While in the past this has been an invite-only event, we have decided to open up the February 2019 Market Insights Forum to senior leadership within all major financial institutions, real estate companies, associations, and partner organizations (as capacity permits).

One of the keynote speakers is Stéfane Marion, Chief Economist and Strategist at the National Bank. He will provide a look back at what happened in 2018 and a discussion on how the changing economic and regulatory conditions could impact Canada’s housing market in 2019.

Joining Mr. Marion on the speakers’ list are Roger Vandomme and Mark Huttram.
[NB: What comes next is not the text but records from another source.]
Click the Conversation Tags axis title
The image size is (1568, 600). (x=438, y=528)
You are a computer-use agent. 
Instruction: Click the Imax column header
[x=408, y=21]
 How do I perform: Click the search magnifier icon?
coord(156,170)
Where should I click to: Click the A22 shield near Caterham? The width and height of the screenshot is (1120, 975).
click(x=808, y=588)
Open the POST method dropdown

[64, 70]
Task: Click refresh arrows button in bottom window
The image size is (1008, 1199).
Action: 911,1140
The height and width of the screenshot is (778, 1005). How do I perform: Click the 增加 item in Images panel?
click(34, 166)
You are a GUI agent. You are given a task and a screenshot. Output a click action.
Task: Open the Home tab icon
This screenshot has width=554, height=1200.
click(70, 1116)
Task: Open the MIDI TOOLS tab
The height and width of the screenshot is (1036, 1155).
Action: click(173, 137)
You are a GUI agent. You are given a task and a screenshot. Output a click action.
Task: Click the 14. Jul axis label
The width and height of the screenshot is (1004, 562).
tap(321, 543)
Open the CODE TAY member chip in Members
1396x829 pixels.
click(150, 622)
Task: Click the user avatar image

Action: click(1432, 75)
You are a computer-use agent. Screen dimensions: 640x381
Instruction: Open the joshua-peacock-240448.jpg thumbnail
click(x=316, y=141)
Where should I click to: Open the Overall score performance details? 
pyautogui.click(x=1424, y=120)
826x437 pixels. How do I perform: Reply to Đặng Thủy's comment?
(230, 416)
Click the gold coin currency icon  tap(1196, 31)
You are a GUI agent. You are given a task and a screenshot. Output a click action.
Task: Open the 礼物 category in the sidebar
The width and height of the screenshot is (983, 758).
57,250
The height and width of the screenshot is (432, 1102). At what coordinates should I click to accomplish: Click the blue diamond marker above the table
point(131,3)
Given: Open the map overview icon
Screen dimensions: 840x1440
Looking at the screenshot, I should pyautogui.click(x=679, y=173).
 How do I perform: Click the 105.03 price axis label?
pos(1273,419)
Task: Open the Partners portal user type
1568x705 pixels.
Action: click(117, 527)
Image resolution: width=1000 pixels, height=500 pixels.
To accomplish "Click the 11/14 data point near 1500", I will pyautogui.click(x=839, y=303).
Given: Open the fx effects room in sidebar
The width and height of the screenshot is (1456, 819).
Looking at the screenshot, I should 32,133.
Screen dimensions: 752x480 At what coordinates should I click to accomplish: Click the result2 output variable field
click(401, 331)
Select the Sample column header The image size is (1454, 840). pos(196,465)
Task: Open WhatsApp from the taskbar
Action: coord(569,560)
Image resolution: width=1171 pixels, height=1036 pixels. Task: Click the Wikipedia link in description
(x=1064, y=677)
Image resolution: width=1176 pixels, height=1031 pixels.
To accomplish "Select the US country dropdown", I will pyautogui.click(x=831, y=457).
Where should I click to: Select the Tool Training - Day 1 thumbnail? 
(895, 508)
Mr. Vandomme is the Chief Data Scientist at SMC and an instructor at the University of Toronto. He is speaking about artificial intelligence and what it has to do with human decision making. In his presentation, Mr. Vandomme will define big data, machine learning, and AI, and demystify buzz words often associated with those concepts. He will discuss algorithms associated with predictive modelling and machine learning, as well as how new technical frontiers such as image and language recognition can be applied to the real estate industry.

Mr. Huttram is the Director of Business Development and Marketing at Teranet. He is revealing exclusive market insights and update from Teranet.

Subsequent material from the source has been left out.